* DESCRIPTION OF THE TASK *
Only the lines from the first line of the material below to the line containing "Given: Select the pencil draw tool", inclusive, should be copied, each exactly as written.

Segment Open

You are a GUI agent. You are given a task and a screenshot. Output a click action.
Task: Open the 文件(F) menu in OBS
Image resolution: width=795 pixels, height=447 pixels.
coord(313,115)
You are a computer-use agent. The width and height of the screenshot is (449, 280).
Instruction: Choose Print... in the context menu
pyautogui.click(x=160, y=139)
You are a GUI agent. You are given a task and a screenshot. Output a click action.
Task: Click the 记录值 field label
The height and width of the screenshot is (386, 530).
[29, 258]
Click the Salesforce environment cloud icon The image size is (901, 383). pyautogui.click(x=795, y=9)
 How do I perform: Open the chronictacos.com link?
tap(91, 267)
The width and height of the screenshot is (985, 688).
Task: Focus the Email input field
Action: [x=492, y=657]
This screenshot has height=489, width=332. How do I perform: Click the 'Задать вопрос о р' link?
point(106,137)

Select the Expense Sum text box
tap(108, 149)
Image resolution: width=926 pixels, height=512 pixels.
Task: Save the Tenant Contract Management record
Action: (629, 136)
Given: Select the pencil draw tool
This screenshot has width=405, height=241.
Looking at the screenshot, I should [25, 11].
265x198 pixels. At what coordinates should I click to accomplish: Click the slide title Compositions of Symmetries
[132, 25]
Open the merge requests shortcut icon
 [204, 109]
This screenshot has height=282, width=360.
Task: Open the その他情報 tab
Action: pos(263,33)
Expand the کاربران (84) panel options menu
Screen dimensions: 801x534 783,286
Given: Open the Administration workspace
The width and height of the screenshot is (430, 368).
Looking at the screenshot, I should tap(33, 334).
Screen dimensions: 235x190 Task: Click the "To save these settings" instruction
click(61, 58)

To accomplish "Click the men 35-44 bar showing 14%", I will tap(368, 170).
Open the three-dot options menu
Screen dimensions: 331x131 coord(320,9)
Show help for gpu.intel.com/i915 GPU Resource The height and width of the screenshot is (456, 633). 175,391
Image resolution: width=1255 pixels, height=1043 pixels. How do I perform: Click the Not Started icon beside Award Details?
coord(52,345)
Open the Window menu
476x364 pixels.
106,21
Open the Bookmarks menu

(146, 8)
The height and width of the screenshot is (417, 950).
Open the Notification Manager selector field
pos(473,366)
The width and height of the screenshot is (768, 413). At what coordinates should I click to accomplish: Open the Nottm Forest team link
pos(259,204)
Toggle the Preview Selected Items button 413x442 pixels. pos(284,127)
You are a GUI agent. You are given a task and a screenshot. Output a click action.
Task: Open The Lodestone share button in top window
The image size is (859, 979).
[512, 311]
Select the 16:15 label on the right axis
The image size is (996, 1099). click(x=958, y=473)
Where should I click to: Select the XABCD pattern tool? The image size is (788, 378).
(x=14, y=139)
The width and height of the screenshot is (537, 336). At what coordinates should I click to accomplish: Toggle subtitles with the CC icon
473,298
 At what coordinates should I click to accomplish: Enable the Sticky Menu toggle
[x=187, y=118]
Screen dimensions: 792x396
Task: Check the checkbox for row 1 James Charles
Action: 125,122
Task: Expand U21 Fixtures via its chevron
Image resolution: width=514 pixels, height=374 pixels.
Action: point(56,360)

Segment Closed

* PROBLEM SOLUTION *
You are a GUI agent. You are given a task and a screenshot. Output a click action.
Task: Open the 文件(F) menu in OBS
Image resolution: width=795 pixels, height=447 pixels.
coord(313,115)
You are a computer-use agent. The width and height of the screenshot is (449, 280).
Instruction: Choose Print... in the context menu
pyautogui.click(x=160, y=139)
You are a GUI agent. You are given a task and a screenshot. Output a click action.
Task: Click the 记录值 field label
The height and width of the screenshot is (386, 530).
[29, 258]
Click the Salesforce environment cloud icon The image size is (901, 383). pyautogui.click(x=795, y=9)
 How do I perform: Open the chronictacos.com link?
tap(91, 267)
The width and height of the screenshot is (985, 688).
Task: Focus the Email input field
Action: [x=492, y=657]
This screenshot has height=489, width=332. How do I perform: Click the 'Задать вопрос о р' link?
point(106,137)

Select the Expense Sum text box
tap(108, 149)
Image resolution: width=926 pixels, height=512 pixels.
Task: Save the Tenant Contract Management record
Action: (629, 136)
Given: Select the pencil draw tool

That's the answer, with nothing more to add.